Y como el señor García Calderón escribe desde Europa –cuenta que vivimos en continente de rascacueros – y es empleado del Gobierno del Perú y colabora en revistas escritas en francés, cualesquiera que ellas sean, existe el temor de que América y el Perú tengan por cierta la palabra de este autor de tantos libros abominables. Sólo por esto me he resuelto a pergeñar este artículo rectificatorio. Vuelvo por los fueros de mi patria, de su tradición literaria, de mis maestros de ayer, de mis camaradas de hoy, y del nombre de todos en la posteridad. No es justo que cualquiera venga a decir vulgaridades e insidias. No es noble que haya quien abuse de nuestra indolencia. No es intelectual que siendo el Perú el país que hoy vale más en América, si se le considera como nación productora de inteligencia, esté sometido –por nuestra holgazanería o nuestra mal entendida soberbia– a ser mirado a través del espejo convexo o cóncavo –deformador siempre– del primer audaz o del mejor embustero.

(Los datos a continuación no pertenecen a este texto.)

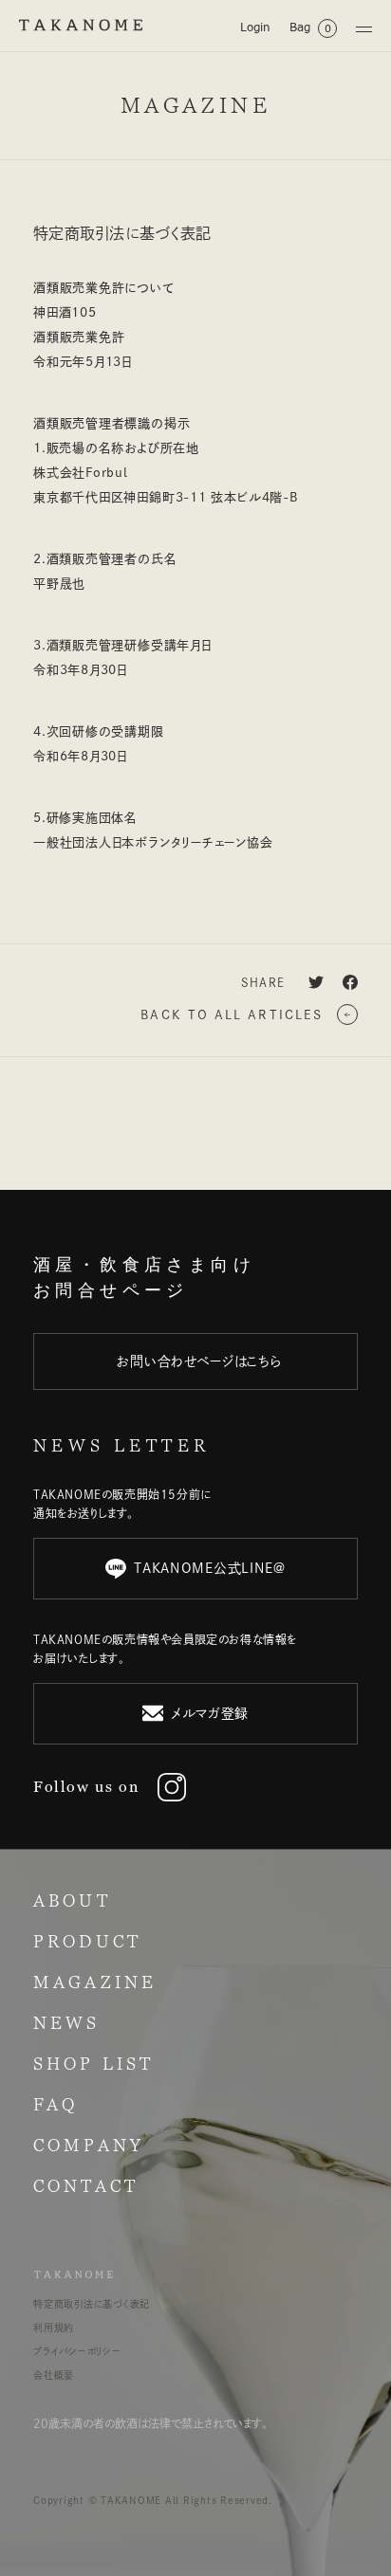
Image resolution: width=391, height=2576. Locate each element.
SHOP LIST (93, 2064)
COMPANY (88, 2145)
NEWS (67, 2023)
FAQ (55, 2104)
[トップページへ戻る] (80, 25)
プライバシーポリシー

Porque el señor García Calderón representa en París los intereses –intereses digo– de determinado grupo literario que hay en Lima, su palabra carece de imparcialidad. Y esto sería bastante, aunque el señor García Calderón tuviese talento. Y porque el señor García Calderón está enyugado por las conveniencias de su círculo, su palabra carece de libertad, y así, aunque su criterio quiera ser justo, su conveniencia le cohíbe a serlo. Para ser juez hay que ser solitario y rebelde, y sin embargo, desdeñoso y humilde; no es concebible un juez a quien su gobierno emplea, un juez vinculado a mil ambiciones y a diez mil intereses. El champaña del Club Nacional y la justicia literaria, el tango en el Casino de Chorrillos y la independencia moral para decir verdades son cosas y hechos perfectamente incompatibles.
Tanta desigualdad y tanto error se agravan al ver que ni siquiera ha sido apto el señor García Calderón para investir de estilo y gracia armónica al pensamiento ajeno, al yerro propio y al convencionalismo creado. Su estilo no tiene ni las pompas millonarias del viejo cervantismo, ni la amplificación llena de boato que supo cautelar, ni la fina y sutil ronda de melodías que en Francia es de todos, ni la sobriedad robusta y dura del pensador que sólo trabaja en mármoles. Ese estilo es la concreción abigarrada de todos los lugares comunes del modernismo. Nos hemos librado del proceloso piélago, del ardiente frenesí, del corazón de roca, de la nave del estado y de todas las antiguallas románticas, para caer en la vida intensa, el contento de vivir, la alta elegancia espiritual, la edad galante, el cínico abandono y otras mil zarandajas que el modernismo nos ha regalado. A vuelta de recriminaciones, hay que declarar al señor García Calderón incapaz de novaciones y flamantes hallazgos; la originalidad y fuerza del decir no tienen más origen que la fuerza y originalidad del pensar. Y quien, como el señor don Ventura, piensa igual a todos, igual a todos ha de decir.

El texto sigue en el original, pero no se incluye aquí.